§ EXERCISE
Find the line holding "Screen dimensions: 1456x815" in the entries below. Give it again exactly, along with every line after it up to and including the line holding "Share page via Facebook icon".

§ SOURCE MATERIAL
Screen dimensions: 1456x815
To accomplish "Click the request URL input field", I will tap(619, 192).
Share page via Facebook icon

* * *

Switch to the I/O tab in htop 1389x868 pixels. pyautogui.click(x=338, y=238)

...

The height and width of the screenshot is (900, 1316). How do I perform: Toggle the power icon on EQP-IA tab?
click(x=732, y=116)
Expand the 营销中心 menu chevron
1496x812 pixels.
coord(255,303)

§ WRITTEN ANSWER
Screen dimensions: 1456x815
To accomplish "Click the request URL input field", I will tap(619, 192).
Share page via Facebook icon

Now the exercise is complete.